The artists I find most compelling are those who continually take risks, surprise people, and experiment stylistically. When fans feel that they are enmeshed with a performer in such a severe way — a way that gives them license to control the music — they are fundamentally misunderstanding the role of the artist. If these people got what they wanted, they wouldn’t be happy with it.
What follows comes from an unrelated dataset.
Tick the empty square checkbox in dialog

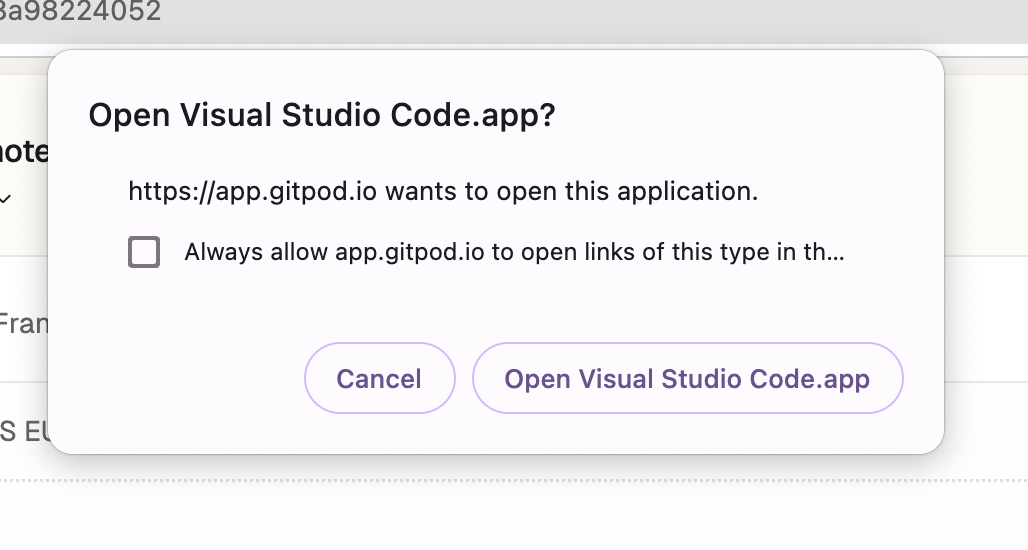(144, 252)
A mob-sized conglomerate of fans, if put to a vote, would never think to tell Caroline Polacheck to use her awe-inspiring voice in place of guitar solos in her music, a feat both unconventional and highly weird on first listen that has since become a staple of her artistry. The sacred concept of a “deep cut” would fade into extinction. You could no longer feel the magic of stumbling upon an underground indie band with a grating, special sound. When fans become board members who feel that they’ve bought stock in artists, artists lose their magic. Not to be all “art comforts the disturbed and disturbs the comfortable,” but truly I shudder to think of a world where people are dissuaded from making genuinely weird, off-center, impolite creations. That is a world which, to me, is circular and boring, overly pedantic and without an engine with which one could be encouraged to search for meaning.
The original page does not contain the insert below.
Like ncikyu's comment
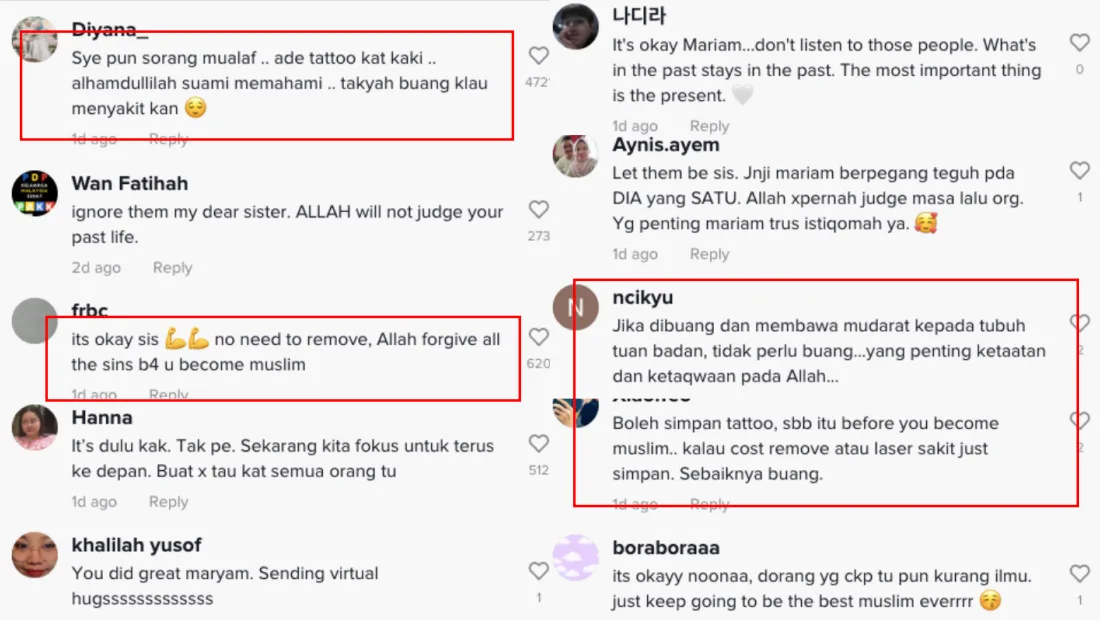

The stuck place we find ourselves in circles back to the idea of ownership and debt — what is owed and by whom? I think this is the wrong frame to have for this conversation. Unless you have hired someone to play a song or produce a painting or write a poem specifically for you, art is not owed to anyone. Many people have listened to a song and had this thought: “hm, I would have done something different here.” This is how most artists begin their craft, using previous work as a foundation to establish themselves and their vision. There is a great beauty in this conceptual collaboration — the new artist seeks not to change the original material, but to use it as a tool to reflect on themselves and how they might like to create in the future. The answer is not and will never be “this is how I like it, and therefore the original work should change.”
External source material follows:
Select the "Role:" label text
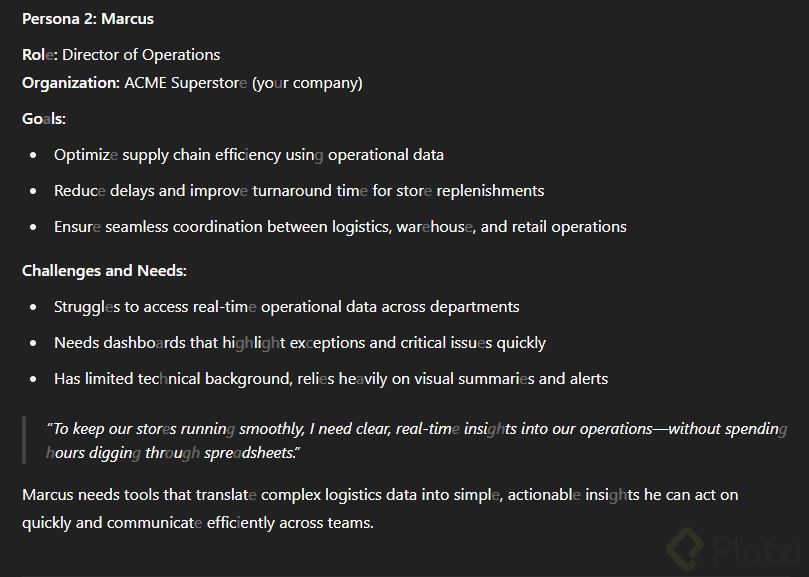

This is not a diatribe against art criticism — it’s exactly the opposite. Hate the recorded version of “Vampire Empire?” That’s an excellent place to start when thinking about writing your own song. What would you change? How did the live version capture the essence of the song better, in your opinion? What could you take from this comparison to implement into your own work?
We have lost strength, culturally, in the creative muscle. We focus on if art is meaningful to us directly, if it’s up to our particular standards, and if it’s not, we seek to find fault either in the work or with ourselves. We’re moving towards a future of perfectly polished Artificial Intelligence music and playlists that are curated just for your ears so that one day, you may never have to hear a song that puzzles you ever again. What a bleak future that is.
Listen to a band from your least favorite genre. Go to a house show where you don’t know anyone and the floor is sticky with beer. Listen to your favorite artist’s “worst” album a few times, all the way through. Resist the urge to control, to attach, to judge on a value scale. And then listen to the recorded version of “Vampire Empire,” cause that shit rules.
love this eliza!! its crazy how the people nit picking vampire empire are quite literally, as the lyric in the song goes, "spinning them all around and asking them not to spin" !! big thief is an artist and it is THEIR art!!! tbh i love the studio version more, i love how emotional it is!
the way you write is so lucid and precise. capricorn excellence ugh.